Without omitting anything, copy the data exactly.
# # # #
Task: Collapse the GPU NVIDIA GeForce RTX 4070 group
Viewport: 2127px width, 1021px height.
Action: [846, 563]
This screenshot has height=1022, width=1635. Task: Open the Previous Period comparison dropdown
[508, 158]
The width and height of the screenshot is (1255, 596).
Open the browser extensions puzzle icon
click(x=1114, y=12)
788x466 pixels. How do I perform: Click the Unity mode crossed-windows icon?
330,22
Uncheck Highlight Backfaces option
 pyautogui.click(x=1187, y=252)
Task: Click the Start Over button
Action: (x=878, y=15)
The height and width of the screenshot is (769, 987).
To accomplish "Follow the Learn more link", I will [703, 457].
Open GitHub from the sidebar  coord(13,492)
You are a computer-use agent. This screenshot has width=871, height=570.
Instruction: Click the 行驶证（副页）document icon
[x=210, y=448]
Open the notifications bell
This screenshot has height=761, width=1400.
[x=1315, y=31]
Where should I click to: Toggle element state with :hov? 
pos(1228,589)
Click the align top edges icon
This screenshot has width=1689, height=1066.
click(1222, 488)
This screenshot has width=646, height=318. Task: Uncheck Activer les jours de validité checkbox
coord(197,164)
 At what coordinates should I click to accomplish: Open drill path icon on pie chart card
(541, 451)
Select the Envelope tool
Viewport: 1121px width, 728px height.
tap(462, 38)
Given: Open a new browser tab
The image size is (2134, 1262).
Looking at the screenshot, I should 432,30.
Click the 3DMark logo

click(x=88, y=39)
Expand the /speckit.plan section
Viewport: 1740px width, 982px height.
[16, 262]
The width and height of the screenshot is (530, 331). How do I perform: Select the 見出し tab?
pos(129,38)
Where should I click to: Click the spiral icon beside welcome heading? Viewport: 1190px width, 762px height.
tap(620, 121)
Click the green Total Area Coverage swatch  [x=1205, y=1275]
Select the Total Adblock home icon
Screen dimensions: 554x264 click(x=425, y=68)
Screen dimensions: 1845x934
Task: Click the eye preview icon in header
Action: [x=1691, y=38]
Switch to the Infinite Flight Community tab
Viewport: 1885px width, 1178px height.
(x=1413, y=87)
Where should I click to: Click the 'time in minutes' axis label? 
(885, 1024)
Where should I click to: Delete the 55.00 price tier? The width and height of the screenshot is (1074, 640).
# # # #
ANSWER TO THIS EXERCISE:
Task: Collapse the GPU NVIDIA GeForce RTX 4070 group
Viewport: 2127px width, 1021px height.
Action: [846, 563]
This screenshot has height=1022, width=1635. Task: Open the Previous Period comparison dropdown
[508, 158]
The width and height of the screenshot is (1255, 596).
Open the browser extensions puzzle icon
click(x=1114, y=12)
788x466 pixels. How do I perform: Click the Unity mode crossed-windows icon?
330,22
Uncheck Highlight Backfaces option
 pyautogui.click(x=1187, y=252)
Task: Click the Start Over button
Action: (x=878, y=15)
The height and width of the screenshot is (769, 987).
To accomplish "Follow the Learn more link", I will [703, 457].
Open GitHub from the sidebar  coord(13,492)
You are a computer-use agent. This screenshot has width=871, height=570.
Instruction: Click the 行驶证（副页）document icon
[x=210, y=448]
Open the notifications bell
This screenshot has height=761, width=1400.
[x=1315, y=31]
Where should I click to: Toggle element state with :hov? 
pos(1228,589)
Click the align top edges icon
This screenshot has width=1689, height=1066.
click(1222, 488)
This screenshot has width=646, height=318. Task: Uncheck Activer les jours de validité checkbox
coord(197,164)
 At what coordinates should I click to accomplish: Open drill path icon on pie chart card
(541, 451)
Select the Envelope tool
Viewport: 1121px width, 728px height.
tap(462, 38)
Given: Open a new browser tab
The image size is (2134, 1262).
Looking at the screenshot, I should 432,30.
Click the 3DMark logo

click(x=88, y=39)
Expand the /speckit.plan section
Viewport: 1740px width, 982px height.
[16, 262]
The width and height of the screenshot is (530, 331). How do I perform: Select the 見出し tab?
pos(129,38)
Where should I click to: Click the spiral icon beside welcome heading? Viewport: 1190px width, 762px height.
tap(620, 121)
Click the green Total Area Coverage swatch  [x=1205, y=1275]
Select the Total Adblock home icon
Screen dimensions: 554x264 click(x=425, y=68)
Screen dimensions: 1845x934
Task: Click the eye preview icon in header
Action: [x=1691, y=38]
Switch to the Infinite Flight Community tab
Viewport: 1885px width, 1178px height.
(x=1413, y=87)
Where should I click to: Click the 'time in minutes' axis label? 
(885, 1024)
Where should I click to: Delete the 55.00 price tier? The width and height of the screenshot is (1074, 640).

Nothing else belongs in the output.